In part I assumed that they were well acquainted because when I first came to St. Timothy’s many people were very well connected. To some extent that was because the congregation was smaller, but it was also because people had taken the time to get connected. For example, back in the day we just hung around after services and talked with each other rather than immediately heading home or rushing off to do errands. We were willing to “waste” a little time with each other. My sense now is that we don’t have time to waste with each other, not because we don’t care about other, but because the busyness of life means that we are forever trying to catch up with the things on our to do list. In regards to the aforementioned two women, I had just assumed that if people are in a congregation long enough—let alone sitting near each other week after week—they would develop significant connections with each other. So much for assumptions.
According to the Bible, we are all hard-wired to be connected to other people. At the beginning of the biblical story, our scriptures tell us that we were created for community: “It is not good that man should be alone (Gen. 2:18).” The rest of the biblical story is about God’s relentless effort to keep us connected when we constantly choose to live in ways that disconnect us from our neighbors.
This Sunday my congregation begins a series of listening sessions for parents with children. The purpose of the listening sessions is to discover how this community can support parents in bringing up their children in the Christian faith and life.
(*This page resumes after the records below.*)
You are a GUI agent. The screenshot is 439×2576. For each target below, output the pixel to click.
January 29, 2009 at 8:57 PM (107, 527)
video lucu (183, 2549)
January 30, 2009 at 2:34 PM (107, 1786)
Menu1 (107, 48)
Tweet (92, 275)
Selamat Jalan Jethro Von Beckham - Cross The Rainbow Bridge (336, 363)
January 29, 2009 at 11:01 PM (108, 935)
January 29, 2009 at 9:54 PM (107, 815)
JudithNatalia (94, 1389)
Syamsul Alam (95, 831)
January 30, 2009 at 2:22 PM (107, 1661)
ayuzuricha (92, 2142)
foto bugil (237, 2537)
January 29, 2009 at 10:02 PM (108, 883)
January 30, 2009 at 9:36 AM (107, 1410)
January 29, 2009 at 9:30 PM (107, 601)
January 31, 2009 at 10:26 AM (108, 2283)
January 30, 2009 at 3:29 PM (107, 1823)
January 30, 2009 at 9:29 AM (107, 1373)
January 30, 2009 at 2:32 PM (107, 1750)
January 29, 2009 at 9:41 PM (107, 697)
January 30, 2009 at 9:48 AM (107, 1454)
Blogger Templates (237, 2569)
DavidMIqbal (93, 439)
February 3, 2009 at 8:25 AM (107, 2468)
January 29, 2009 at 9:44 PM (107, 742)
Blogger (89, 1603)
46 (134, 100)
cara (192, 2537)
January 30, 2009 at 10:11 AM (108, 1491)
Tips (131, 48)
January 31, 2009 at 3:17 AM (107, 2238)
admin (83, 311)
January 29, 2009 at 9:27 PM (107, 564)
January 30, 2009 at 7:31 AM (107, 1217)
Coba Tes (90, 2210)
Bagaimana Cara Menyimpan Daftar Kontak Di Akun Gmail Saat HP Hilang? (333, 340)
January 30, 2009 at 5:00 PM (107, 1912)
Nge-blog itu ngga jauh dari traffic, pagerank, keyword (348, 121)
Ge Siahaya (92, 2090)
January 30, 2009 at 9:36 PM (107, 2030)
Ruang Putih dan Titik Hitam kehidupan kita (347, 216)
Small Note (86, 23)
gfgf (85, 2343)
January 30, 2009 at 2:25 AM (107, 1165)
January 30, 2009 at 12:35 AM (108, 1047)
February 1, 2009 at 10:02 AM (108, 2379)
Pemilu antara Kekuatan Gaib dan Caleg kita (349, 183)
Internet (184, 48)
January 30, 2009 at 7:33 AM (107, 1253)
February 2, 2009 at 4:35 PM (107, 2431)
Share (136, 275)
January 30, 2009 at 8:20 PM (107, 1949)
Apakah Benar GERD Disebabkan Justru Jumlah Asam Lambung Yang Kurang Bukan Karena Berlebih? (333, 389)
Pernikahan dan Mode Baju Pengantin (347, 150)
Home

We want to hear about our parents hopes and dreams for their children and what they need from this church so raise their children to become disciples. I don’t presume to know what will come from this process. However, I do believe I know this much: If these parents don’t get to know each other and support each other as they raise their children in the Christian faith and life, they won’t have what they need. Raising kids in the faith in a culture resistant to gospel values requires a lot of support. If they don’t have adequate support, most parents just eventually give up because they have joined this battle without the requisite number of troops to support them.
Of course, the need for communal support on the faith journey isn’t just true for parents. Disciples of all ages need companions who will encourage and support them. If our faith journey is an individual affair, like the parents trying to raise their kids we will probably eventually give up.